Exercise:
Select every line in the records that contains the string "text", matching case exactly.

Records to use:
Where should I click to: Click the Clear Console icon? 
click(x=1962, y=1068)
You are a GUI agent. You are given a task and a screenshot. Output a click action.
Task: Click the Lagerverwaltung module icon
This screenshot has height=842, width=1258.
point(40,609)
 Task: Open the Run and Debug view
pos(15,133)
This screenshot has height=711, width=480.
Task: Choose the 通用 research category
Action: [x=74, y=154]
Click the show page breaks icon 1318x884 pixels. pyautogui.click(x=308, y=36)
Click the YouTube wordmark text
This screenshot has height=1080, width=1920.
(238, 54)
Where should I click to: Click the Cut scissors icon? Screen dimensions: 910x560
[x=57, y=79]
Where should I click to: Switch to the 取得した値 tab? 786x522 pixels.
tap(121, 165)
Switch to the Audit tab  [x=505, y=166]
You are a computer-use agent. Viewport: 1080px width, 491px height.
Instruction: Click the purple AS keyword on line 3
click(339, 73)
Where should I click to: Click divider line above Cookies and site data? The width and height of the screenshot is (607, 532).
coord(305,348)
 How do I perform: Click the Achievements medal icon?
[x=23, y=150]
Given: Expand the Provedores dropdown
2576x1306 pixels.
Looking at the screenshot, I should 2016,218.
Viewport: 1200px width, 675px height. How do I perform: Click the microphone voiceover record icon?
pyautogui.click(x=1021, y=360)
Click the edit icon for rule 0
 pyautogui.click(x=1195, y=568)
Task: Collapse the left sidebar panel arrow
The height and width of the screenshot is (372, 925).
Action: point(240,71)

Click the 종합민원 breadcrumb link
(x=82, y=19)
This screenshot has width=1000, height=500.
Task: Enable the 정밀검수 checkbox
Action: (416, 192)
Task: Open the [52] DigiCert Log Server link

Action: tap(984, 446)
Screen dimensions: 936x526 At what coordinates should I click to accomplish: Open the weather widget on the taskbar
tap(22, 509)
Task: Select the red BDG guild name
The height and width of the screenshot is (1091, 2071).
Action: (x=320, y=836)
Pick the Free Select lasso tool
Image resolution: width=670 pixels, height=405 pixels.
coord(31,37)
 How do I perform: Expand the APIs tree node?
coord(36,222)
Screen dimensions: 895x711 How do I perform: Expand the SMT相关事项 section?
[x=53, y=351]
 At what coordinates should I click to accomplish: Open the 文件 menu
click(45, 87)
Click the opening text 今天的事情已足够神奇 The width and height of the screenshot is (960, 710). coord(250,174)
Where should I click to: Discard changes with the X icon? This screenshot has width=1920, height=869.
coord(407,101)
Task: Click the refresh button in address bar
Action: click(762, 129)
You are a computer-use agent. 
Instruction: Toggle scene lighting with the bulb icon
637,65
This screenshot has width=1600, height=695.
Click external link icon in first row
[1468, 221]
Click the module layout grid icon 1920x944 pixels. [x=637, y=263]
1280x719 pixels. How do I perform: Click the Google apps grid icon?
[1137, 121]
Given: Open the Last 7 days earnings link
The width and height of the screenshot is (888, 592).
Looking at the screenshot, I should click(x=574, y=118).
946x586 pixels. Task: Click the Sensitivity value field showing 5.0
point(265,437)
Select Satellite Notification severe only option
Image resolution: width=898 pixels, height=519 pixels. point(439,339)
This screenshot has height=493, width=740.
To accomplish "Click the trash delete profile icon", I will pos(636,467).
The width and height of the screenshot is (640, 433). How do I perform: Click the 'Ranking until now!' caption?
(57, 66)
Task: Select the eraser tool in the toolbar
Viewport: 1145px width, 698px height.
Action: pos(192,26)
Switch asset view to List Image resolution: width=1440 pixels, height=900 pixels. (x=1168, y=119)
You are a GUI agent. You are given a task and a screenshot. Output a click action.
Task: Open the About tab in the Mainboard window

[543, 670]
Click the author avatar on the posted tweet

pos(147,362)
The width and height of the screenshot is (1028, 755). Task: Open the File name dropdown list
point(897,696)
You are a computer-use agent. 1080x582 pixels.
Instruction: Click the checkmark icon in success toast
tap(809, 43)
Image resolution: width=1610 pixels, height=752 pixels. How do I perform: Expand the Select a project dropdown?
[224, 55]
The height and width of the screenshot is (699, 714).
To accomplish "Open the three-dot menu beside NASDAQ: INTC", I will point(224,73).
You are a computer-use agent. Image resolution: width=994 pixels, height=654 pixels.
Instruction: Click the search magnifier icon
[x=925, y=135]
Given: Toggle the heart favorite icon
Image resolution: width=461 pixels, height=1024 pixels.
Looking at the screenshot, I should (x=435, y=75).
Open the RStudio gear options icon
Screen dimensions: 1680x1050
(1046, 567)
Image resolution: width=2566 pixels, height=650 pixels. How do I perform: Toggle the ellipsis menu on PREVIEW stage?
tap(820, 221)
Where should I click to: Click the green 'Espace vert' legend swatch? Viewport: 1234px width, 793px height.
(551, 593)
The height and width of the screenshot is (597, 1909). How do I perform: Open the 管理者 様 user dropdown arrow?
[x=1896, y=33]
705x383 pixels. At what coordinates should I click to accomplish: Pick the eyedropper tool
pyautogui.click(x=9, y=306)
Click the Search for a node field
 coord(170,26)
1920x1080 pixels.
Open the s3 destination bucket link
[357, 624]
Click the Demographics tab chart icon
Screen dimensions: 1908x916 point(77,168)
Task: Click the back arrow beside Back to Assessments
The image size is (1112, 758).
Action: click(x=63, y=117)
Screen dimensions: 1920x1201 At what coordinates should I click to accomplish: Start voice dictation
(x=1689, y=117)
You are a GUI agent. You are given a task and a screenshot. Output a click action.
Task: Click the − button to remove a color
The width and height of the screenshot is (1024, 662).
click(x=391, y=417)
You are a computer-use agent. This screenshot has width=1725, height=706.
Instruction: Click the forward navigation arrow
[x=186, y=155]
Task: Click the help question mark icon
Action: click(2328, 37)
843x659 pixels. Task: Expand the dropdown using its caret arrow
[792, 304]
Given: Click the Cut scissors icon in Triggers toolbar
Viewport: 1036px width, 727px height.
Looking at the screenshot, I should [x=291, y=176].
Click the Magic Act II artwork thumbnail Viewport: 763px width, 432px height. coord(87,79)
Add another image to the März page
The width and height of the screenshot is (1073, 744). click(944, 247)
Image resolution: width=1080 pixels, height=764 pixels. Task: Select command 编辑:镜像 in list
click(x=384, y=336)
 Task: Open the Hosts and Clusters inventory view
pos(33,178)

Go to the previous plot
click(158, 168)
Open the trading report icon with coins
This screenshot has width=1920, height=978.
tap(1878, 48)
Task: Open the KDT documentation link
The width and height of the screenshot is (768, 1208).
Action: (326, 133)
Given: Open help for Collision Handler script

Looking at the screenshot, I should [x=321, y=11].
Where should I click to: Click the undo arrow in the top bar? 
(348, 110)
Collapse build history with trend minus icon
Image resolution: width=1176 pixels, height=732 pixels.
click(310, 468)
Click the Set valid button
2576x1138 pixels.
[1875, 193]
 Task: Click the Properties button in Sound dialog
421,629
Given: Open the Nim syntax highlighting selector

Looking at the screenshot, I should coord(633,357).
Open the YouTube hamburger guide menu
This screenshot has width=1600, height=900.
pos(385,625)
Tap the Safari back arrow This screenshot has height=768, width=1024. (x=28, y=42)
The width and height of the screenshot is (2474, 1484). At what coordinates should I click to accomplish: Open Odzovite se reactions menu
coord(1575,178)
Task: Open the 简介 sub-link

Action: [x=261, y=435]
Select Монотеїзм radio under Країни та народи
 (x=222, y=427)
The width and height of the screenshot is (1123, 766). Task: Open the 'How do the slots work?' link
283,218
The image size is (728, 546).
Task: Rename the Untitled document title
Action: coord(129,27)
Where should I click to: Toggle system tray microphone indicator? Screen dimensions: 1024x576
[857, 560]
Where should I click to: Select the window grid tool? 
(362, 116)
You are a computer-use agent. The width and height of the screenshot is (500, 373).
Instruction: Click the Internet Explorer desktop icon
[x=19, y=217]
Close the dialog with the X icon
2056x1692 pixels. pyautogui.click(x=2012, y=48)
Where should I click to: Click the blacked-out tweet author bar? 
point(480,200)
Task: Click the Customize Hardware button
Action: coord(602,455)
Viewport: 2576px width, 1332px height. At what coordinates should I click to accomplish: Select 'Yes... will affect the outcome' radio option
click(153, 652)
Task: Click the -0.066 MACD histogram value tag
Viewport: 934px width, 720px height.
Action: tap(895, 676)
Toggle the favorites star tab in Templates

Exercise answer:
Click the YouTube wordmark text
Click the opening text 今天的事情已足够神奇 The width and height of the screenshot is (960, 710). coord(250,174)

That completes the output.